The NJ Department of Education will expect school districts throughout the state to have aligned and implemented their K – 12 math and language arts curricula to reflect the New Jersey Curricular Framework, aka, New Jersey Student Learning Standards (NJSLS) by the end of September 2017. So, what’s the difference between the New Jersey Model Curriculum and the New Jersey Curricular Framework?
|Five Units 6 weeks in length||Four Units about 9 weeks in length|
|Student Learning Objectives Drive Each Unit||Standards Drive Each Unit|
|The progression of the complexity of a standard was shown from one grade level to the next through the use of bold type||Skill Focus Based on Critical Knowledge and Skills|
|Standards Repeated and Assessed at the Six Week Interval||Standards and Skills Build Over the Course of the Units|
|Six Week Assessment Cycle with Two Week Remediation||Particular Attention Paid to 75% of the School Year Aligned to Standardized Testing|
|Closed Document||Open Document|
|“Curriculum”||Bridge from Standards to Curriculum|
As you can see from the table, the changes in the NJSLS are not significantly different. I’ve included the language art crosswalks and the math crosswalks for you to review.
The old standards and the revised standards are side by side with the changes in red text. This will make it easy for districts to revise their math and language arts curricula to reflect the new standards.
The purpose for the NJ Curricular Framework provides districts with the autonomy to create their own framework.

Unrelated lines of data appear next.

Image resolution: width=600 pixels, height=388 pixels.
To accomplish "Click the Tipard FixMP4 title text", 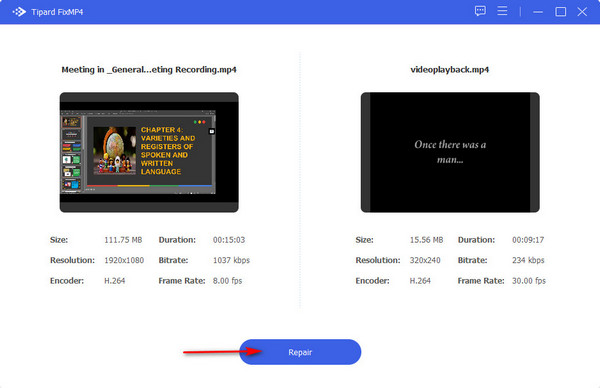I will pyautogui.click(x=57, y=12).
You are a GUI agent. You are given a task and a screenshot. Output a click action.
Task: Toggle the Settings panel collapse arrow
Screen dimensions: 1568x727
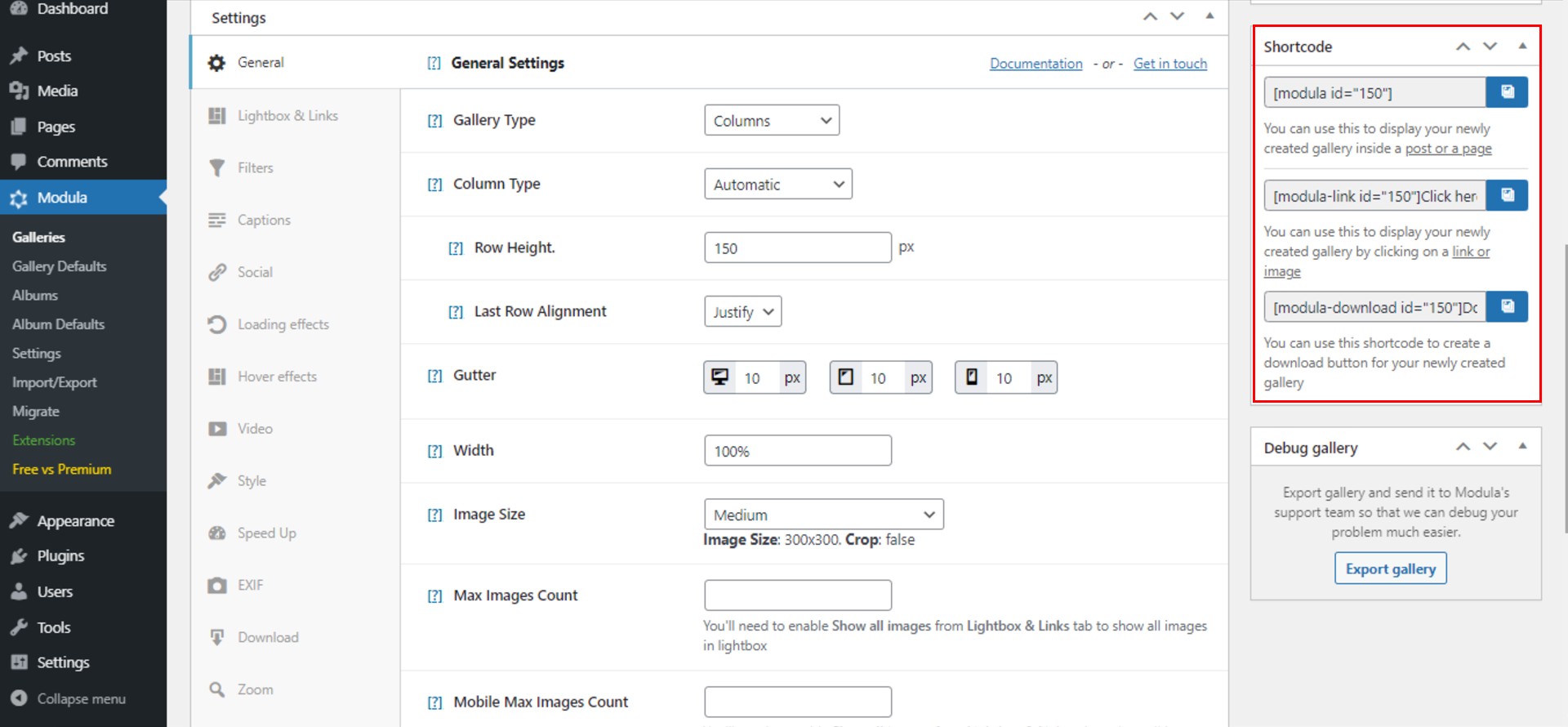[x=1209, y=16]
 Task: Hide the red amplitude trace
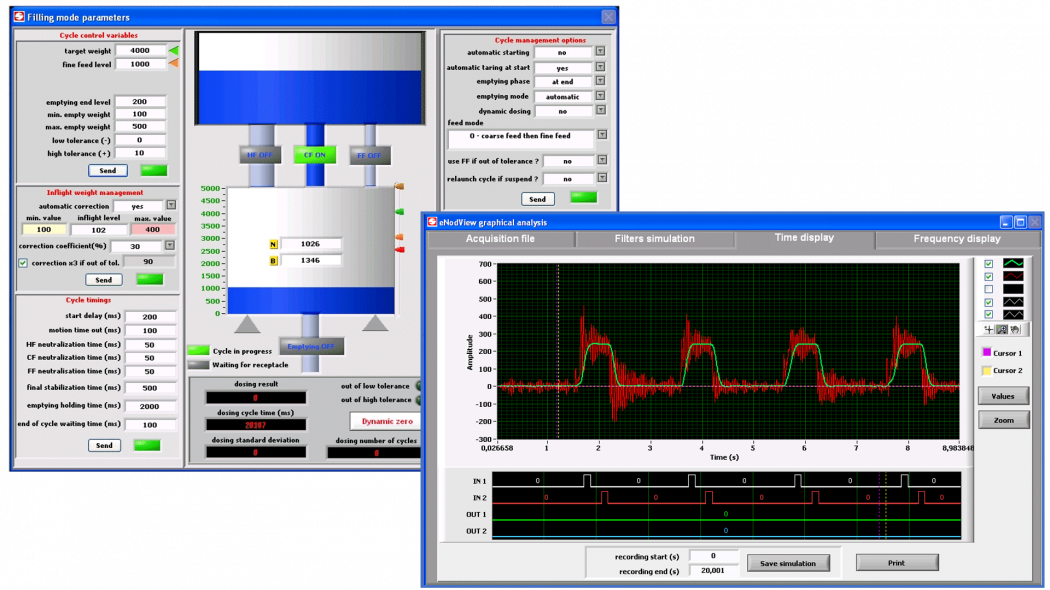click(988, 276)
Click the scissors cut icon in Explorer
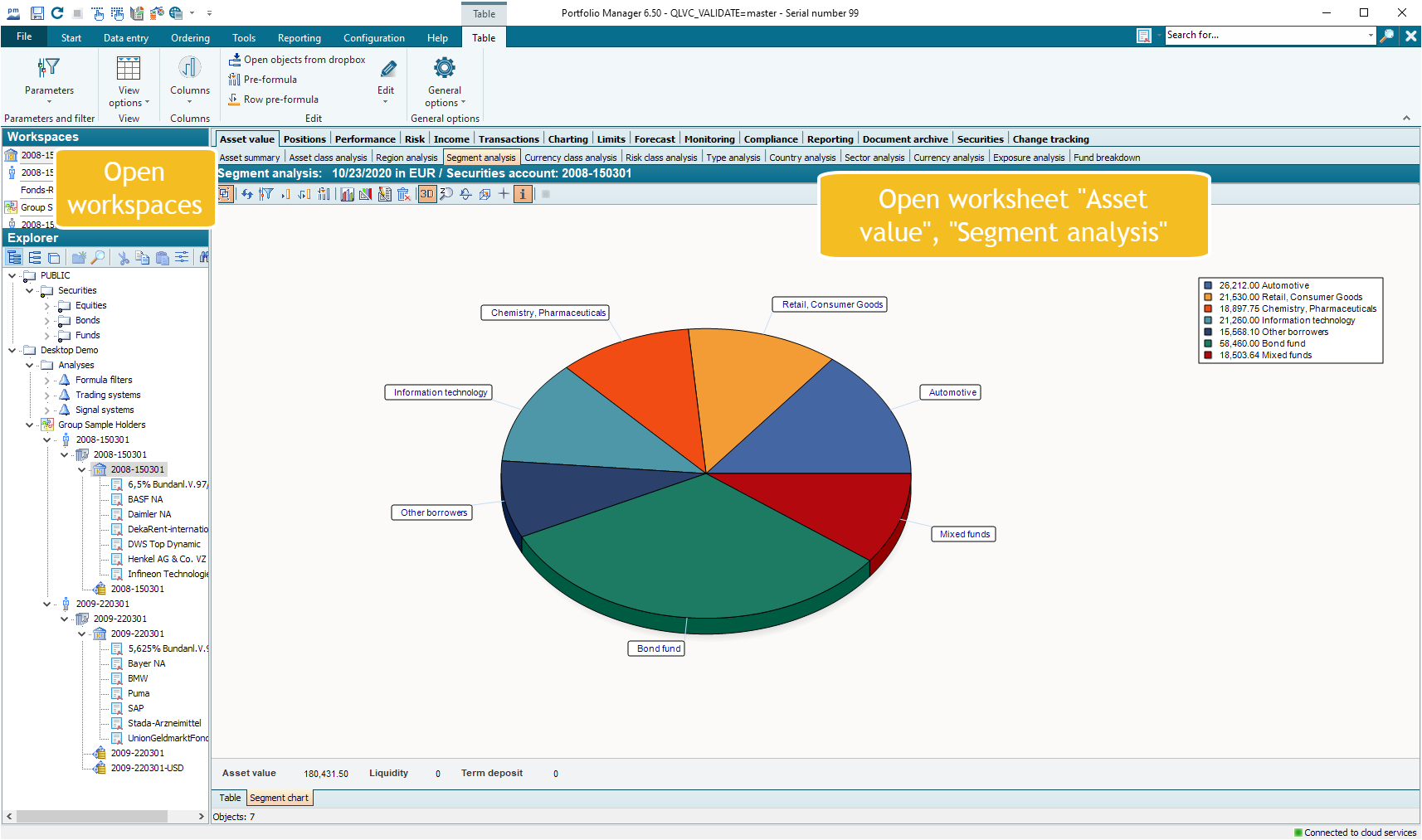 [124, 258]
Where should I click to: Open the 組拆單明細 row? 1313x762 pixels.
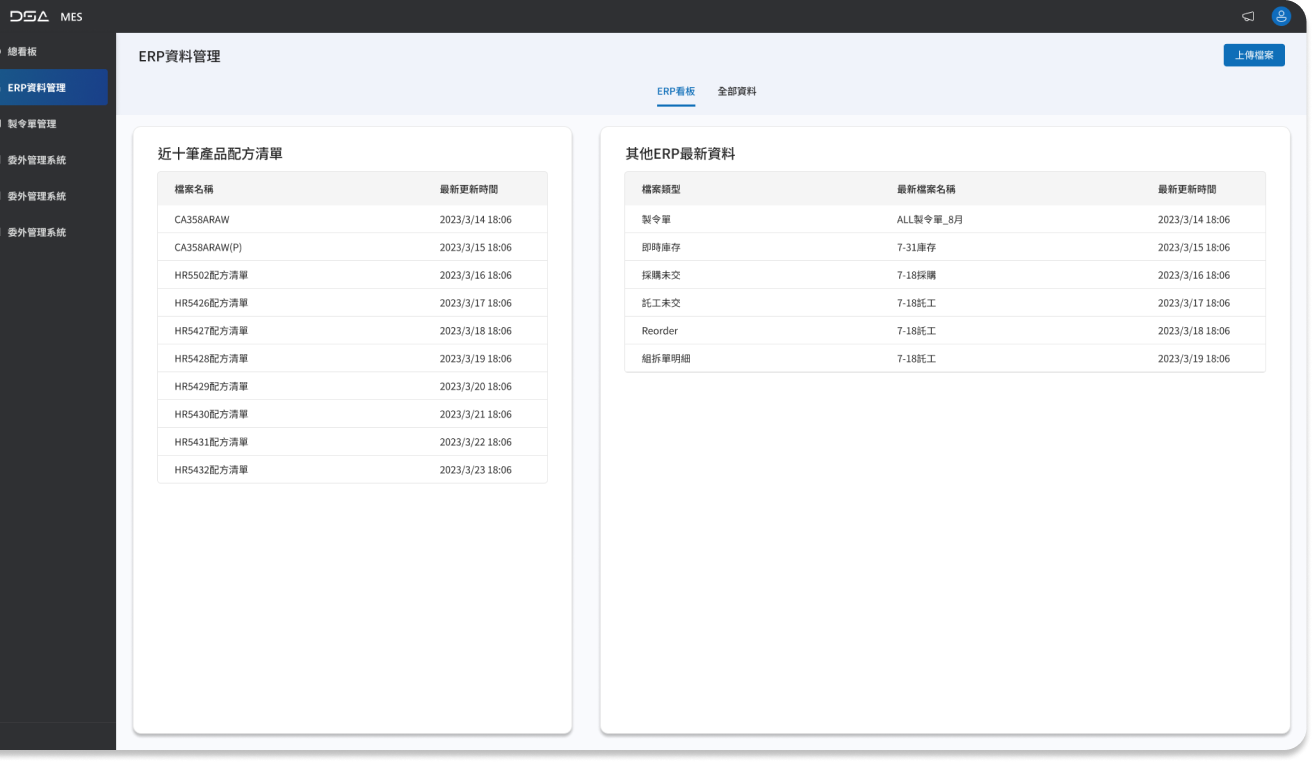665,358
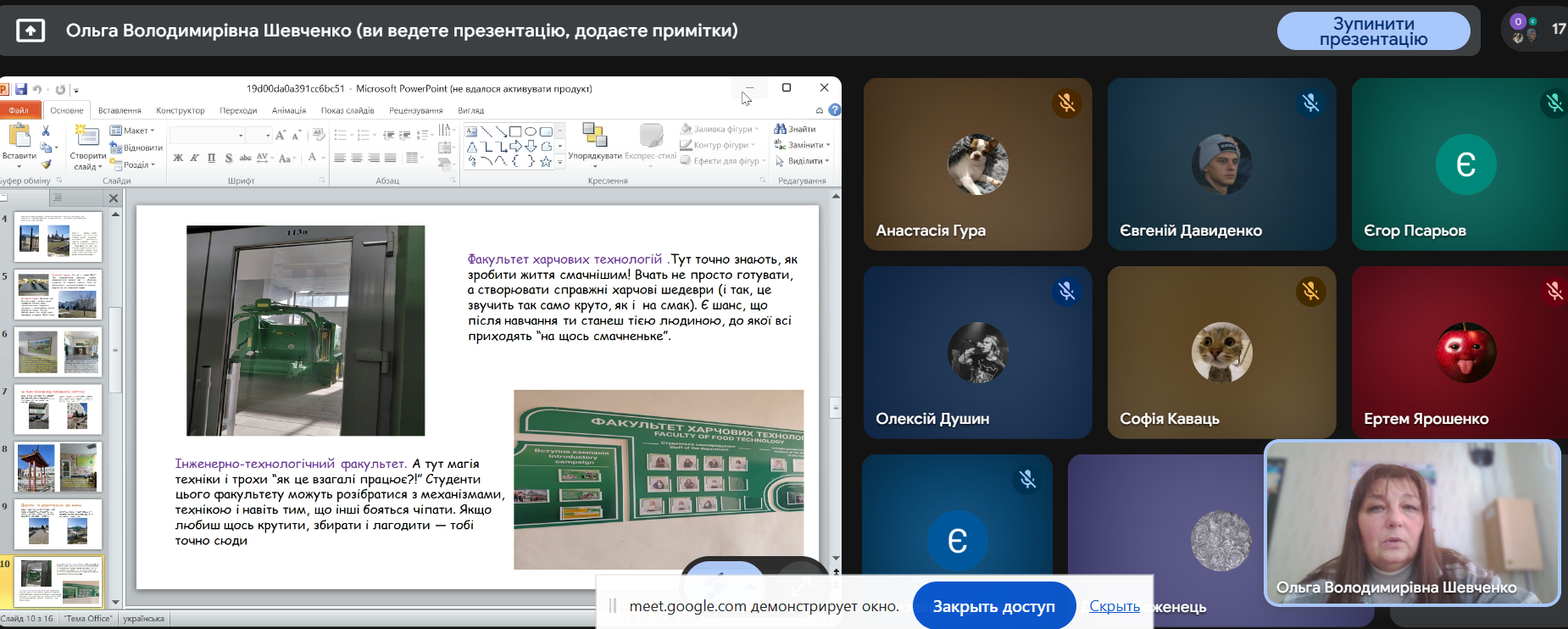Click the slide panel vertical scrollbar

[115, 348]
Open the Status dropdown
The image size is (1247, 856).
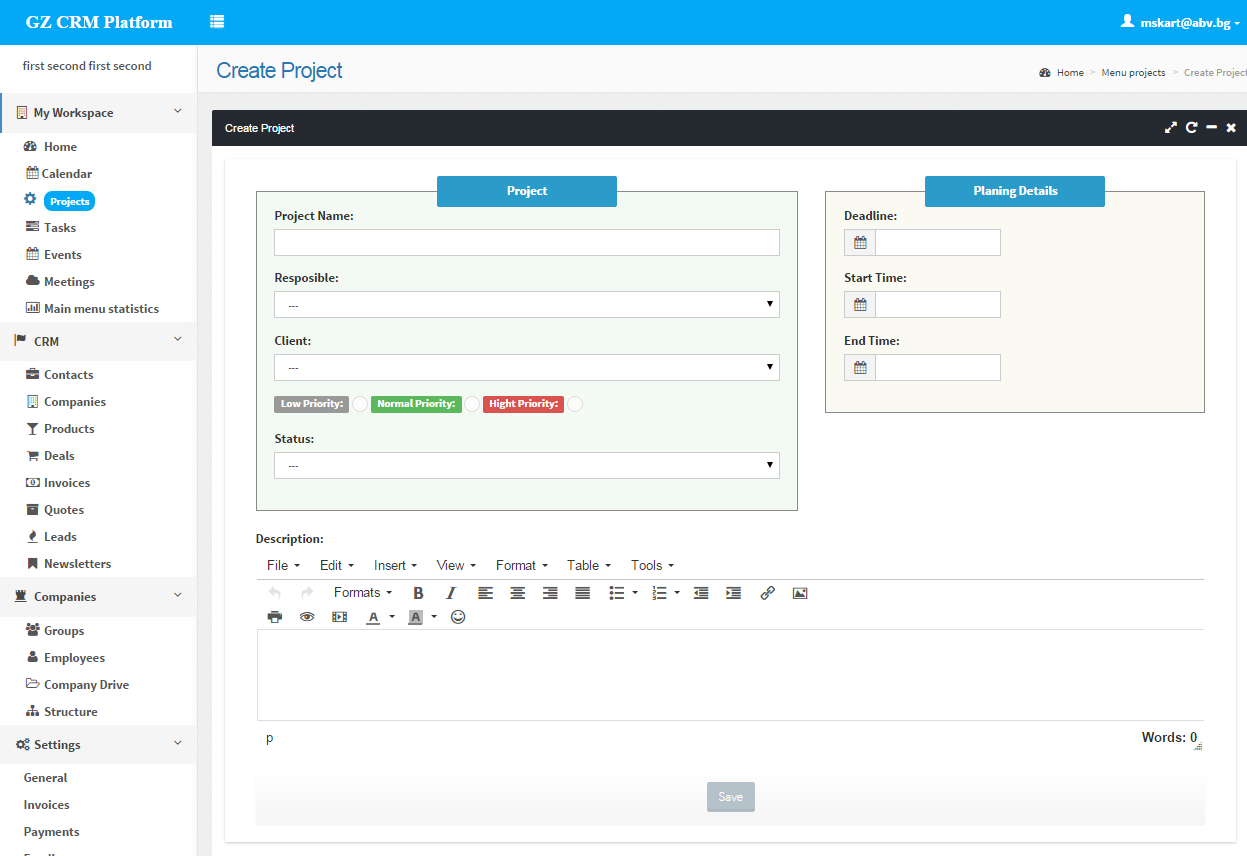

It sets the stage for conversations to take place around the “frames.” It engages educators in K – 12 vertical articulation, and outlines the way to organize the standards.
What I love most are the grade specific instructional strategies, resources and tutorials for educators to use right at their fingertips. When you visit the DOE NJ Curricular Framework website you can click on videos, templates and a host of support materials for all units K – 12. Educators will find this useful and beneficial when designing their units and lesson plans.
If you have not already begun revising your district’s Math and Language Arts Curriculum, the cycle of continuous improvement is logical, sequential and comprehensive.
Essentially, the cycle starts with:
- Beginning a collaborative dialogue to assess current curriculum based on the curricular framework.
- Evaluating the implementation of the curriculum through instruction.
- Utilizing data points to evaluate “current reality” regarding curriculum through assessment of student learning.